Patient Sophie Borrelli does exercises with the help of Matthew Prusinski, a physical therapist with Penn Therapy & Fitness
Patient Sophie Borrelli with Matthew Prusinski, PT, DPT, a physical therapist with Penn Therapy & Fitness

On July 15, a month before she was due to start college, Sophie Borrelli was on vacation with her boyfriend’s family on the Jersey Shore when she began to feel ill.

“I was profusely sweating and I didn’t know why, and at first I could swallow, but then a couple seconds later I stopped being able to swallow. My voice just completely went away, and the whole left side of my body went completely numb,” Sophie says in a video for Good Shepherd Penn Partners (GSPP), a joint venture with Penn Medicine that manages patient rehabilitation services.

The average 18-year-old, let alone a young and fit lacrosse player like Sophie, who worked out frequently and ate healthy foods, might not assume they were having a stroke. But in Sophie’s final semester of high school outside of Philadelphia, she had worked in a local hospital as part of her school’s allied health program to learn about different health careers. At the end of the term, she had to choose one of her hospital rotations to write a paper on. She picked strokes.
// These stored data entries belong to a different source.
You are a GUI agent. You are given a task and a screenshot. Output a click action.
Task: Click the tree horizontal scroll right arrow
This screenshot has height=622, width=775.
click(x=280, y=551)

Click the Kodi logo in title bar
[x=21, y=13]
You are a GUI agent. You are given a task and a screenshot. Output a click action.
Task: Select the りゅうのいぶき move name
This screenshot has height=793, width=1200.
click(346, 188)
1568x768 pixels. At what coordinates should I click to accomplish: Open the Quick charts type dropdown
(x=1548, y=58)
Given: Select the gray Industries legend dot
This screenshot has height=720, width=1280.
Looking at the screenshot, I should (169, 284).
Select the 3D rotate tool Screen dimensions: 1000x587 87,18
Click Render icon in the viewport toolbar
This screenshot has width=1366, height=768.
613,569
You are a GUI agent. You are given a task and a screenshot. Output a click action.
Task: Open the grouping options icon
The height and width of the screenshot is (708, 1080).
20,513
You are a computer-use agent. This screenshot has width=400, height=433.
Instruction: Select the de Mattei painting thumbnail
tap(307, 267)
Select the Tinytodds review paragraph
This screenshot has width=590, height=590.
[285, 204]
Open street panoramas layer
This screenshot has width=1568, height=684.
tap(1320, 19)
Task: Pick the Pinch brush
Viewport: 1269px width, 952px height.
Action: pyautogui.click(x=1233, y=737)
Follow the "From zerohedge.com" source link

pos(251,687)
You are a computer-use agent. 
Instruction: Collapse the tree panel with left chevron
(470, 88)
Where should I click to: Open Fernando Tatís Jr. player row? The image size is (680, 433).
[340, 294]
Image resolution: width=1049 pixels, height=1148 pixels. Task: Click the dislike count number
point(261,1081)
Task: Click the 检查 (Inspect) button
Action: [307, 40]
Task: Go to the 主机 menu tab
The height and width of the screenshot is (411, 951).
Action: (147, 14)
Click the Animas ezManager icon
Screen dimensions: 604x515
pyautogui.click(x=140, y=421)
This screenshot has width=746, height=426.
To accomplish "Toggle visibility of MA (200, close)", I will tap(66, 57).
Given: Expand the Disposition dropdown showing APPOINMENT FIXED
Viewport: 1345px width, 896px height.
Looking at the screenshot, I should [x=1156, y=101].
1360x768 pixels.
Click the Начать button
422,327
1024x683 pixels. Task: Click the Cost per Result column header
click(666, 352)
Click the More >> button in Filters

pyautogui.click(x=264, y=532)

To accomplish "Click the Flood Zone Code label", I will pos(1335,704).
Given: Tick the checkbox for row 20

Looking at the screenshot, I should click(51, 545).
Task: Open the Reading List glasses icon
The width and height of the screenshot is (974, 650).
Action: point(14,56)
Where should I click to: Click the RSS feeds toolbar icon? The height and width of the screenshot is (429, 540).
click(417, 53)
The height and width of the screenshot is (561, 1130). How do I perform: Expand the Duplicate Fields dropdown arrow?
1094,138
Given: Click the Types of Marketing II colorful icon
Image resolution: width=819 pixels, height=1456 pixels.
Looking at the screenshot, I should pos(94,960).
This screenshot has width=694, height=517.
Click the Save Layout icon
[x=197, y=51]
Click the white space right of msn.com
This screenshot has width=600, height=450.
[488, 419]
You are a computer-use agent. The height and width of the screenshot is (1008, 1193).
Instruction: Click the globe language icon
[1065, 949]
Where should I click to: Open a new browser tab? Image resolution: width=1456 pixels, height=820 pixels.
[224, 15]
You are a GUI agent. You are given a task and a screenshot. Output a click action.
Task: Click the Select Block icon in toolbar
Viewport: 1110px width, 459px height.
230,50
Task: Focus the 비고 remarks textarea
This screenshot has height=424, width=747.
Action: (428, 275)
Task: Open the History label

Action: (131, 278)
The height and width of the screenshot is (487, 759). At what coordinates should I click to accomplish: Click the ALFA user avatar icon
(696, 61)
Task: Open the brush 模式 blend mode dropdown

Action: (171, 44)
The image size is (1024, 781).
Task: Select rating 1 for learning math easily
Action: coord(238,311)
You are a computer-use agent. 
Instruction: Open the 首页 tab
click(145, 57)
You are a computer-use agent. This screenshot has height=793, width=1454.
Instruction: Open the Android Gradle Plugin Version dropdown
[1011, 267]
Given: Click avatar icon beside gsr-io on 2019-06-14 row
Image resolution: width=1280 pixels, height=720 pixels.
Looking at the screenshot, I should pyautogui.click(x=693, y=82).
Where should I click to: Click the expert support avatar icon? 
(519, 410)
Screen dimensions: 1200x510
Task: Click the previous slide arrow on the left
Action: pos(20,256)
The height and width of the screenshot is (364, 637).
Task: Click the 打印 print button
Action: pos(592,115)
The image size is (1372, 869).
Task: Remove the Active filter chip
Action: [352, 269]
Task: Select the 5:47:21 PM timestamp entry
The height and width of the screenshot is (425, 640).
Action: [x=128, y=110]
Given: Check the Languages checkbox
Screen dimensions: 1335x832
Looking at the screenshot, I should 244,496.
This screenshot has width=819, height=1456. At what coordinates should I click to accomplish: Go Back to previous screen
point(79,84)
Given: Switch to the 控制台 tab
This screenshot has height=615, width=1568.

“I'll never forget the call I received from her when she started to experience stroke symptoms,” said her mom, Julie Borrelli. “She very calmly told me what was happening. I tried to suggest maybe it was an allergic reaction to food ... I remember a distinct moment where I just said to her, ‘What is your gut telling you?’ She clearly said, ‘I am having a stroke and I need to go right to the hospital.’”

Sophie was right: She had suffered a PICA (posterior inferior cerebellar artery) stroke, which affects the artery responsible for coordination, dizziness, and balance. She was airlifted from a regional hospital to the Hospital of the University of Pennsylvania (HUP) for care by the Neuroscience team.

From HUP, Sophie was transferred to Penn Medicine Rehabilitation – HUP’s inpatient rehabilitation unit at Penn Medicine Rittenhouse – where she participated in daily therapy to improve her strength, balance, and coordination. She quickly progressed to the Penn Therapy & Fitness outpatient rehabilitation program in Radnor.

In sharing her story with GSPP, Sophie thanked her rehab therapists for giving her the skills and confidence to regain her independence. Five weeks after her stroke, Sophie started her freshman year at the University of Florida, where she is in the honors program, following a pre-med track.

“Sophie’s story is remarkable on so many levels,” said Jessica Cooper, MS, executive director of Good Shepherd Penn Partners. “While we don’t often see strokes in 18-year-olds, strokes can happen at any age. The fact that Sophie recognized her symptoms and advocated to get care promptly was crucial to her having a good outcome. There also was tremendous partnership throughout the Penn continuum of care to support her recovery.”